TÂCHE À RÉALISER ::
Indiquez si chacune des affirmations suivantes concorde avec le texte sur la démographie de la Guadeloupe et de la Martinique, en répondant par oui ou par non et en citant mot pour mot les termes du texte qui tranchent. (a) D'après les prévisions, les jeunes de moins de 20 ans formeront 22 % de la population à l'horizon 2040. (b) 62 % des actifs de 15 à 29 ans se déclarent satisfaits de leur situation. (c) La majorité des Guadeloupéens et Martiniquais travaillant en France hexagonale souhaitent revenir vivre au pays.

— Par Jean-Marie Nol, économiste —
La Guadeloupe et la Martinique ont entamé depuis les années 1970 un mouvement de vieillissement aussi massif que rapide et les choses vont aujourd’hui en s’accélérant. Selon les prévisions, 40 % de la population auront plus de 60 ans à l’horizon 2040 et les jeunes de moins de 20 ans ne seront plus que 22 %.
Les conséquences en sont lourdes en termes de structure de l’économie, de dépendance et de santé, de solidarités et de cohésion sociale.
L’exil des guadeloupéens et martiniquais et la baisse de la démographie influe-t-elle sur l’économie ?
Oui, dirions nous, sans risque de se tromper, car le constat actuel est alarmant. En effet, ce qui est important à signaler c’est ce chiffre de 62%, qui représente le pourcentage des actifs âgées de 15 à 29 ans déclarant être insatisfaits de leur situation,et qui seraient prêts à quitter la Guadeloupe et la Martinique pour un emploi ou une formation qualifiante.
(Source INSEE)
Comment transmettre aux jeunes et aux retraités d’aujourd’hui , le sens du pays et l’amour de la « valeur patriotique » dans le contexte déprimé du modéle sociétal de la Guadeloupe et la Martinique ? La question ne hante pas seulement les ainés qui voient impuissants les jeunes partir du pays sans espoir de retour . Elle résonne aujourd’hui dans toutes les écoles, les entreprises , les administrations , et mobilise aussi bien les enseignants que les parents , les patrons et les politiques.
Cette nouvelle donne provoque mécaniquement une crise en matière d’attractivité des territoires de la Guadeloupe et de la Martinique : 78% des guadeloupéens et martiniquais travaillant en France hexagonale ne veulent pas revenir vivre au pays .
Est-ce un effet de la crise sanitaire et économique qui secoue le tissu économique local et qui doit faire face à des problèmes cruciaux dans les années à venir ? En tout cas, les guadeloupéens et Martiniquais qui se sont installés en France ou à l’étranger ont de moins en moins envie de rentrer au pays, selon une étude .

ENREGISTREMENTS FOURNIS ::
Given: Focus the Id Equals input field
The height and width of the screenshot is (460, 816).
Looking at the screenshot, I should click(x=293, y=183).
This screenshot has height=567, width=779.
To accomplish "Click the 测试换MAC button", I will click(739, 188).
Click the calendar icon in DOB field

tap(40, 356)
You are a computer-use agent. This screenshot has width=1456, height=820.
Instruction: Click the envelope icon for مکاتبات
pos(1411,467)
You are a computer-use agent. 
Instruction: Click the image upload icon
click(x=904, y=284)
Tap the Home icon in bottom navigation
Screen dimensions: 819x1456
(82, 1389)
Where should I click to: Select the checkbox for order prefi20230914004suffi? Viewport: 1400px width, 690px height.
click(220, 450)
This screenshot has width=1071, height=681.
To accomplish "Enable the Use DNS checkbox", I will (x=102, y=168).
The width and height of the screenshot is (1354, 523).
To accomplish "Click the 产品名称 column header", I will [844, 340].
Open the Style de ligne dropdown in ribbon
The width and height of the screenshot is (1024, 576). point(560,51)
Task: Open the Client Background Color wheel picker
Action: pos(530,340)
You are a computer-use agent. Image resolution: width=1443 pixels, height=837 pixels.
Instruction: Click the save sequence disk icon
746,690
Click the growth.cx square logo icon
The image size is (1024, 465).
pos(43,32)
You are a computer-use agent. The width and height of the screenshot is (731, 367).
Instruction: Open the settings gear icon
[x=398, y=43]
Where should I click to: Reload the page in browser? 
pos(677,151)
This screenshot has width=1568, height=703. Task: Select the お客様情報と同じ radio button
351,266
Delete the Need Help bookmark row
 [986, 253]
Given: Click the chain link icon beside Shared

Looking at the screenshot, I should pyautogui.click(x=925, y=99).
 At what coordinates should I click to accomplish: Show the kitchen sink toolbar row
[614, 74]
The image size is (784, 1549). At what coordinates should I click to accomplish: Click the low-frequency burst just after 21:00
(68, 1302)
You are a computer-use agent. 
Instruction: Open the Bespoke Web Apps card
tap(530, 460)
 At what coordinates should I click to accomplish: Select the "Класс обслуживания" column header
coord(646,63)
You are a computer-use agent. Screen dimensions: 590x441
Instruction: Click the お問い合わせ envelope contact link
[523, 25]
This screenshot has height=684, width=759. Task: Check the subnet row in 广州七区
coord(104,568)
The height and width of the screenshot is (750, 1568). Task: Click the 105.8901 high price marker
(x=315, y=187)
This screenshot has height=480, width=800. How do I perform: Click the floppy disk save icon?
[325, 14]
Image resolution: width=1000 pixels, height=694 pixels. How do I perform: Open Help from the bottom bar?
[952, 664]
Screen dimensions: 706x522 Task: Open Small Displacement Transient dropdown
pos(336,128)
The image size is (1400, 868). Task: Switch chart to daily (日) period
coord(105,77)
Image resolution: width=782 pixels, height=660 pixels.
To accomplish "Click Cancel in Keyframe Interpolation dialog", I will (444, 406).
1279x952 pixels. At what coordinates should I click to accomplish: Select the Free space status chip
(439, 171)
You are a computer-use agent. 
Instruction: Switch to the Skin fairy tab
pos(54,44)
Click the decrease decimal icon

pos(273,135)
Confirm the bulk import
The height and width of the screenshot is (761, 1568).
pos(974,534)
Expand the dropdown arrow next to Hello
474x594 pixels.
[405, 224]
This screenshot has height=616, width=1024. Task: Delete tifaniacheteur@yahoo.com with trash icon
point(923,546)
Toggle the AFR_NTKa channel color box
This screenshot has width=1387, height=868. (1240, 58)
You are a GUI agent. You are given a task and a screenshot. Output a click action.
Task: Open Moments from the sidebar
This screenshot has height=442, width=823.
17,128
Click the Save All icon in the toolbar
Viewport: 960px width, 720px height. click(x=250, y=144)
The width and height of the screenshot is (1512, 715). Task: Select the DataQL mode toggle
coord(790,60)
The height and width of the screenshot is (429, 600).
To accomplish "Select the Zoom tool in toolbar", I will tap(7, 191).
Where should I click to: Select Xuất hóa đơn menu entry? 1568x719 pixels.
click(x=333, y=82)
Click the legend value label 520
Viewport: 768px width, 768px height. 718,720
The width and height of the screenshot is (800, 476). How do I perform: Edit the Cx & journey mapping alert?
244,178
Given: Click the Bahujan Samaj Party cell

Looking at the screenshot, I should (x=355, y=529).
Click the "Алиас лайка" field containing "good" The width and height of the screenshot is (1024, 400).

RÉSULTAT FINAL ::
(a) Oui : « les jeunes de moins de 20 ans ne seront plus que 22 % ».
(b) Non : « ce chiffre de 62%, qui représente le pourcentage des actifs âgées de 15 à 29 ans déclarant être insatisfaits de leur situation ».
(c) Non : « 78% des guadeloupéens et martiniquais travaillant en France hexagonale ne veulent pas revenir vivre au pays ».